MATERIAL FOR THE TASK

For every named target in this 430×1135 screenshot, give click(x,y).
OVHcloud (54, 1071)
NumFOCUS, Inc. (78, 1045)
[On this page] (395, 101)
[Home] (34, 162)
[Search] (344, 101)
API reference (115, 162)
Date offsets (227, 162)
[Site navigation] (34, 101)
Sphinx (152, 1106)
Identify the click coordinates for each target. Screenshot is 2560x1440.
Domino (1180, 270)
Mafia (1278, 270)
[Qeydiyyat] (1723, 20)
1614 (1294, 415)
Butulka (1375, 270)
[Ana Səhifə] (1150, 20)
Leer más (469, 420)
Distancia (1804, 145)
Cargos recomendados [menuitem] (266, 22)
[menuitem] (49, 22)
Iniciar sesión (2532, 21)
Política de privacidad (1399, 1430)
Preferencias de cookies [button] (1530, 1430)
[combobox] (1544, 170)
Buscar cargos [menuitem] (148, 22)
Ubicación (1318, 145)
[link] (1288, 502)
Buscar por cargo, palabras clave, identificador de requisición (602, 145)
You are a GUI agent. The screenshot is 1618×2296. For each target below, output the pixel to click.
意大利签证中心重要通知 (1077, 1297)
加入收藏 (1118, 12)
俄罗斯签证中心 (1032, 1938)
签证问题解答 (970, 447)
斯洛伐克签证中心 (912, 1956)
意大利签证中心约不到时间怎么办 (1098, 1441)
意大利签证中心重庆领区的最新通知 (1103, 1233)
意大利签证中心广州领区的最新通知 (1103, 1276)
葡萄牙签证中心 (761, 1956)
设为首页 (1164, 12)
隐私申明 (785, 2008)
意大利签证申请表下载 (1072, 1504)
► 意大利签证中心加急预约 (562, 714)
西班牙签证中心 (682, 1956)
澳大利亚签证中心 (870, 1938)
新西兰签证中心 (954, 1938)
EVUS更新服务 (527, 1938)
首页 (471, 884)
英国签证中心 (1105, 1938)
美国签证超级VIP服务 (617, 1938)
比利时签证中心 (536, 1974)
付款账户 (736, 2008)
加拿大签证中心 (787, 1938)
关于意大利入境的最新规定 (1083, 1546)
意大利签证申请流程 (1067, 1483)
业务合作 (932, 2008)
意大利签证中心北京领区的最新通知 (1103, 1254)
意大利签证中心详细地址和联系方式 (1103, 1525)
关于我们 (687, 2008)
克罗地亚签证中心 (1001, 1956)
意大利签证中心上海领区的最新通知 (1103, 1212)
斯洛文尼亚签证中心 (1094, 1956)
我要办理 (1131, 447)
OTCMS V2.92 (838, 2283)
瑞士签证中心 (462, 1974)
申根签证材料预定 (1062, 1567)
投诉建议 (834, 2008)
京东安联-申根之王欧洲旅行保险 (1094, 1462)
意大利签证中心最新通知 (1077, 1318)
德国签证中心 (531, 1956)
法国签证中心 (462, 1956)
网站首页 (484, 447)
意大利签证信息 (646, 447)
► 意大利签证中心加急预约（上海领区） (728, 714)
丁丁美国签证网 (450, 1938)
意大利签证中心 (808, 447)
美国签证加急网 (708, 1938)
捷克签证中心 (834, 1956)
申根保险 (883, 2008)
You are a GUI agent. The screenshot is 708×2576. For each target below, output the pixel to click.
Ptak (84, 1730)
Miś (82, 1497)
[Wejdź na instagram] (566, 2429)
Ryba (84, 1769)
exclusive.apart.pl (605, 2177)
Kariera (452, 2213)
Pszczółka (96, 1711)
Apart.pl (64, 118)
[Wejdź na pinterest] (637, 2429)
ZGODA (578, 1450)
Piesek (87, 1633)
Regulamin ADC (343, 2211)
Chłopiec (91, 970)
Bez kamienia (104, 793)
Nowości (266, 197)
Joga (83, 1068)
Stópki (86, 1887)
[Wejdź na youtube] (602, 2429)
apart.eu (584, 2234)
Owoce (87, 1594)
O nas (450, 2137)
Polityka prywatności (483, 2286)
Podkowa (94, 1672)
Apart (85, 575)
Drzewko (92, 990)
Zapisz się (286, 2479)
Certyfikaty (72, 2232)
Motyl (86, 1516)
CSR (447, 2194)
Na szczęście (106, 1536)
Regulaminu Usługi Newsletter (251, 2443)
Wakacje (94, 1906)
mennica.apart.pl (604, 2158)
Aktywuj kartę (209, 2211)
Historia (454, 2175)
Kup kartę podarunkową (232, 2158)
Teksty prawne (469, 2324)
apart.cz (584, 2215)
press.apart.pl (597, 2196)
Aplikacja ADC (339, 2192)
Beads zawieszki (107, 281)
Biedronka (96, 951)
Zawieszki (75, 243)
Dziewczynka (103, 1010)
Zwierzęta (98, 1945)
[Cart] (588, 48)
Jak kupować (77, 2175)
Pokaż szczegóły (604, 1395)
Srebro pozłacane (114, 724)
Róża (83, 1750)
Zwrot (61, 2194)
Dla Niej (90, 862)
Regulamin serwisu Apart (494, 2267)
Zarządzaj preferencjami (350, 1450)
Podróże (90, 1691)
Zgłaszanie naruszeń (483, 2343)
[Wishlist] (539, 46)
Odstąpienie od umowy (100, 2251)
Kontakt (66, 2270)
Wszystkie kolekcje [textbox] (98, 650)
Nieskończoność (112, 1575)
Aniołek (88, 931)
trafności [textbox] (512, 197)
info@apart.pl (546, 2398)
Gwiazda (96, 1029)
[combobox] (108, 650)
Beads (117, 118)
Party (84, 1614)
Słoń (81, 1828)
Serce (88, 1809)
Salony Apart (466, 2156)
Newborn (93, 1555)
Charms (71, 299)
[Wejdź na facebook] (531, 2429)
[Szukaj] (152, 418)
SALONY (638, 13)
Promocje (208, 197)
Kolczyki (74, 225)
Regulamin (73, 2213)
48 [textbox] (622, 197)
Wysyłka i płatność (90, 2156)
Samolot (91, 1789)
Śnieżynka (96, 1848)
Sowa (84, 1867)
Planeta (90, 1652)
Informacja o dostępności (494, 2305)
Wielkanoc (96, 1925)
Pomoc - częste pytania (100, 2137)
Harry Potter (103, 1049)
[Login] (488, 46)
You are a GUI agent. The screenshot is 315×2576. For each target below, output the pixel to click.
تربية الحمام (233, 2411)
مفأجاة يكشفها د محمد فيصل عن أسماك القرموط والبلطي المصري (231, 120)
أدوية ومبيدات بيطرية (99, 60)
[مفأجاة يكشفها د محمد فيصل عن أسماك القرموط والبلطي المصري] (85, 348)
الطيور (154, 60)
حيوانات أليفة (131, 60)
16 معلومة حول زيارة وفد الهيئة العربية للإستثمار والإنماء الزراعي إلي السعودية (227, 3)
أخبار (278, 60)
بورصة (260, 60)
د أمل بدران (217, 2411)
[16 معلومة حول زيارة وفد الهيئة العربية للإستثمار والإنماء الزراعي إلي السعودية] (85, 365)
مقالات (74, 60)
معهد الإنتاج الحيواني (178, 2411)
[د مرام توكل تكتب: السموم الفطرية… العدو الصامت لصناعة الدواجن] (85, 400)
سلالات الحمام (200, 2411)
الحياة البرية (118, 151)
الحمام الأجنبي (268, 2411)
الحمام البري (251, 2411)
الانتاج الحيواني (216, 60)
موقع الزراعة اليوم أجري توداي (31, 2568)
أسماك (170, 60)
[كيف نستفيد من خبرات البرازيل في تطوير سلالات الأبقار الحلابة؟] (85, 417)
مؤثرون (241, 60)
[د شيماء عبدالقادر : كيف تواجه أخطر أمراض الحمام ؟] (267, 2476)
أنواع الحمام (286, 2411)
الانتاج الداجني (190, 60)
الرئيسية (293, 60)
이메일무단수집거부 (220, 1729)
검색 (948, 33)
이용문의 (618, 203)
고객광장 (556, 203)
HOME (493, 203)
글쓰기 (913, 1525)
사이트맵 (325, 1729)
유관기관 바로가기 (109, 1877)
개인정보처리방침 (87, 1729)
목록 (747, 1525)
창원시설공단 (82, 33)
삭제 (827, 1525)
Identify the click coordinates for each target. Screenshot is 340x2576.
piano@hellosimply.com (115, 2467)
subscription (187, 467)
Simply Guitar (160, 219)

WHAT TO WORK ON
Set out every line from the material that contains the string "الحمام".

THE COMPLETED TASK
تربية الحمام (233, 2411)
سلالات الحمام (200, 2411)
الحمام الأجنبي (268, 2411)
الحمام البري (251, 2411)
[د شيماء عبدالقادر : كيف تواجه أخطر أمراض الحمام ؟] (267, 2476)
أنواع الحمام (286, 2411)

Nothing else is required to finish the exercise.